Guidance on Babelfish Interoperability
Babelfish is designed to provide T-SQL semantics on top of PostgreSQL through the T-SQL dialect via the TDS port. The Babelfish database can also be accessed through the standard PostgreSQL port with PostgreSQL SQL statements. When PostgreSQL statements or PostgreSQL access occur in the context of Babelfish, interference between PostgreSQL and Babelfish may occur, potentially affecting syntax, semantics, and compatibility with future releases of Babelfish. If such scenarios occur, Babelfish users should be aware of potential issues related to schema names, identifiers, permissions, transactional semantics, multiple result sets, default collations, and future Babelfish upgrades.
Babelfish/PostgreSQL interoperability
Babelfish for PostgreSQL provides two endpoints through which the Babelfish database can be accessed: the TDS port (default: 1433) providing a T-SQL interface with T-SQL syntax and T-SQL semantics, and the PostgreSQL port (default: 5432) providing a PostgreSQL interface with PostgreSQL SQL syntax and semantics.
Terminology note: in this document, TDS and T-SQL, and PostgreSQL and PostgreSQL SQL are used as synonyms for the type of SQL dialect as well as the corresponding connection to the database.
In the context of this document, the Babelfish database is a PostgreSQL database created for the purpose of emulating the SQL Server multi-DB environment in the T-SQL dialect, e.g. with a master
and tempdb
database and one or more user databases. By default, this database is named babelfish_db
. A TDS connection will always be placed inside this Babelfish database, even though that is not visible through T-SQL. There can only be a single Babelfish database per PostgreSQL instance.
Since the Babelfish database is ultimately a PostgreSQL database, it is technically possible to access it from the PostgreSQL port and run PostgreSQL SQL statements against it. You should be cautious when accessing the Babelfish database through PostgreSQL, as there are complexities to be considered.
A simple approach is to avoid accessing the Babelfish database from PostgreSQL altogether. There are valid reasons for wanting to use PostgreSQL functionality. For example, when a particular aspect of T-SQL is not supported by Babelfish, it might be possible to implement that aspect natively in PostgreSQL to allow migrating the application to Babelfish PostgreSQL.
The interoperability considerations apply whenever the execution context is not pure TDS/T-SQL, i.e. when PostgreSQL SQL statements are executed in a Babelfish context. This is the case when:
- In a PostgreSQL connection, PostgreSQL statements are executed against Babelfish-created objects (e.g. tables, views, procedures).
- In a TDS connection, T-SQL statements are executed against PostgreSQL-created objects (e.g. tables, views, procedures) or when PostgreSQL built-in functions are called from T-SQL. Based on customer feedback, this seems to be the more common of these scenarios.
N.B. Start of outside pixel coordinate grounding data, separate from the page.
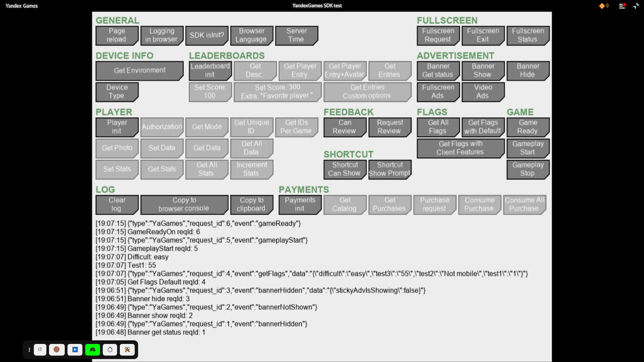Click the stopwatch icon in bottom toolbar
Image resolution: width=644 pixels, height=362 pixels.
[x=110, y=349]
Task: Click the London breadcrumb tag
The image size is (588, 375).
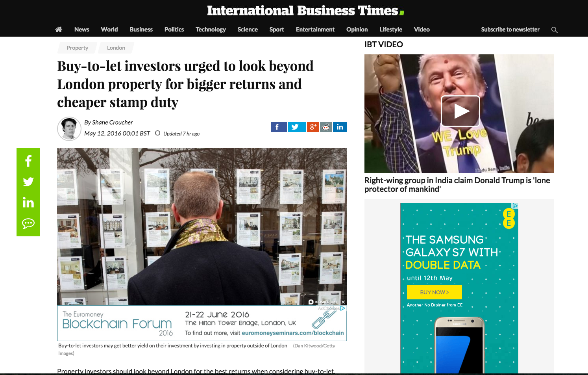Action: pos(116,48)
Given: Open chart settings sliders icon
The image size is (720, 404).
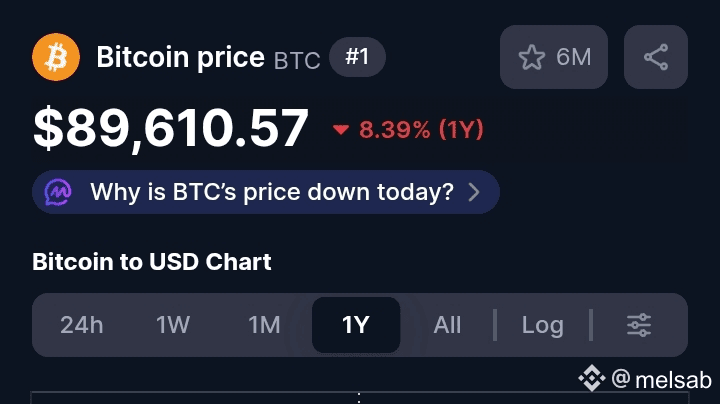Looking at the screenshot, I should (639, 325).
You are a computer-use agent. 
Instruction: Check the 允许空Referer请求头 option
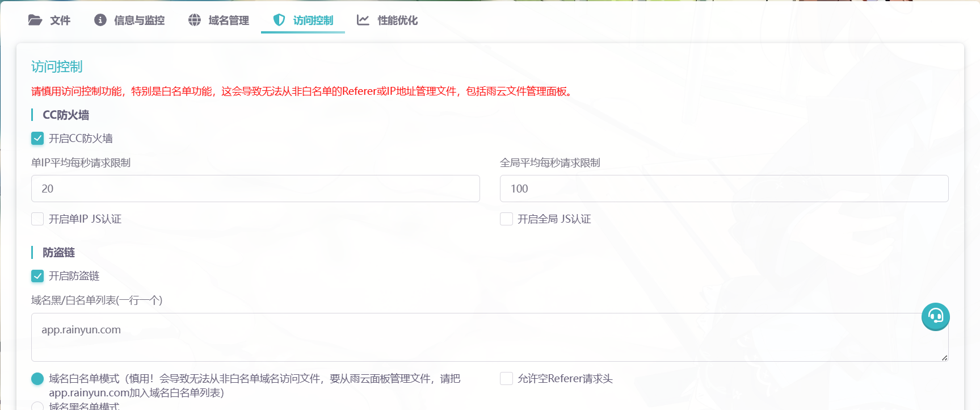[x=506, y=379]
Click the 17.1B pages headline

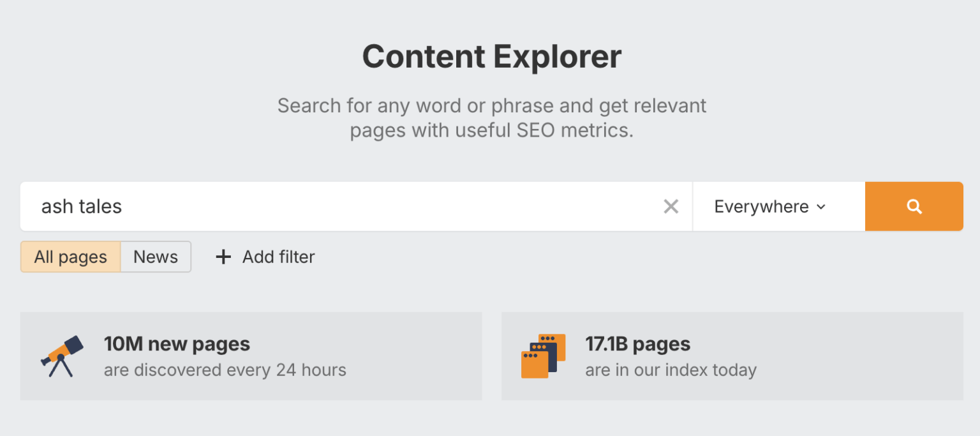(637, 344)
In both cases, this effectively means the SQL dialect is temporarily (and transparently) switched in the session while accessing/executing the objects created in a different SQL dialect (this does not apply to accessing a table).
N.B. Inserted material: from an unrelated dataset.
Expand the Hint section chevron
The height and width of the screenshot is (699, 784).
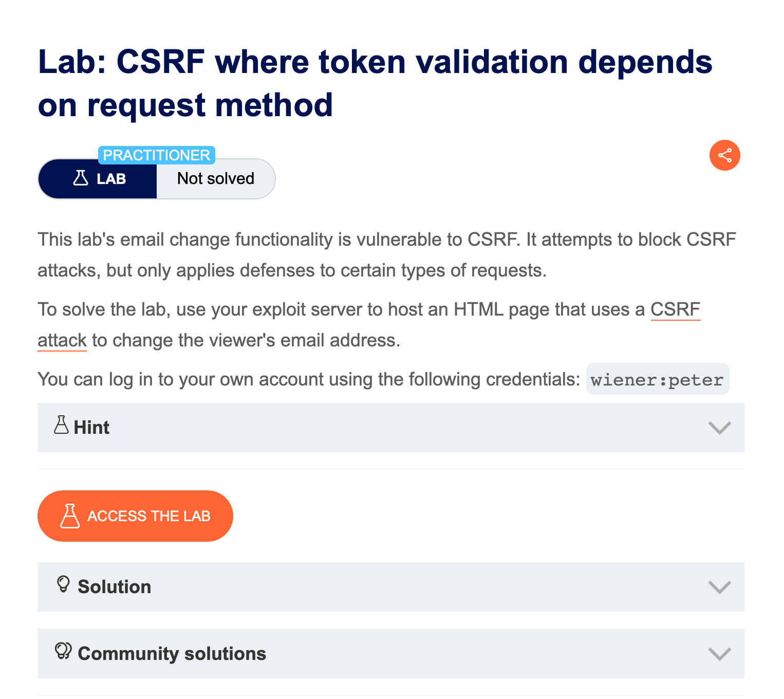(x=719, y=428)
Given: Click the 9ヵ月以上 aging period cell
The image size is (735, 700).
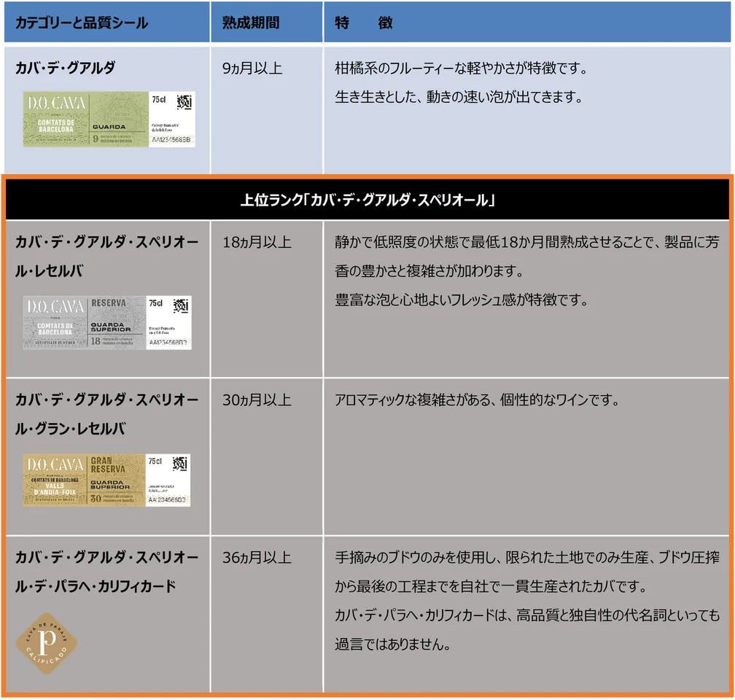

When one of the above cases occurs in a Babelfish-based application, one or more of the following interoperability aspects may need to be considered. It is the responsibility of the Babelfish user to determine whether an application with such a mixed-SQL dialect scenario works as expected. Also, the user should anticipate potential issues when upgrading to future versions of Babelfish; such issues may need to be resolved by the user themselves.
-
Schema names Babelfish emulates the SQL Server multi-DB structure by flattening the various SQL Server databases into schemas inside the PostgreSQL database (by default,
babelfish_db
). For example, this means that a T-SQL table created asmydb.dbo.mytable
and a procedure created asyourdb.dbo.yourproc
must be referenced from PostgreSQL as tablemydb_dbo.mytable
and procedureyourdb_dbo.yourproc
, respectively see Using Babelfish with a single database or multiple databases. In addition, SQL Server uses different rules than PostgreSQL for resolving an object name without a schema name.These differences must be taken into account when operating a PostgreSQL connecting in the Babelfish database.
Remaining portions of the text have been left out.